Johnson has had a long affiliation with St. Alexius. He helped write the bylaws when the hospital opened in 1979 and served as chairman of the OB/GYN department. He opened his own practice six years later.
"I think it's the most important job in medicine, and I love it," Johnson said. "I just can't practice anymore at our hospital because I don't know how to use the computer efficiently."
Add Johnson’s story to the clinicians and independent practices reluctant to adopt EHR use to keep up with an increasingly digitized healthcare system.
Last year, 85-year-old New Hampshire doctor Anna Konopka, M.D., was forced out of practice. A judge denied her request in November to reinstate her medical license, which Konopka said she surrendered partly due to her inability to use a computer. Without the technology, she could not comply with the use of the state’s prescription drug monitoring program.

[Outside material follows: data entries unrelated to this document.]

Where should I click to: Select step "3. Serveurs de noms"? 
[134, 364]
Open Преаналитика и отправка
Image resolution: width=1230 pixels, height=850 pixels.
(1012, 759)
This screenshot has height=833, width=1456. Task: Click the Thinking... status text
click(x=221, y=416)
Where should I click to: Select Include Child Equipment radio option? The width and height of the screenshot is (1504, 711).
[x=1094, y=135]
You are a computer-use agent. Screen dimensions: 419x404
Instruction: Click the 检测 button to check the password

Electronic health records have been cited as a factor in the growing problem of physician burnout. A study last year that found burnout has led 1 in 5 doctors to plan to reduce their clinical hours and cited administrative fatigue stemming from bureaucratic pressure, as well as dissatisfaction with EHR technology, as the problem's primary contributing factors.
One practice even got rid of its EHR. The Illinois Pain Institute did what many physicians only dream of. The practice, which has multiple locations in four Illinois counties, ditched its EHR and went back to paper records.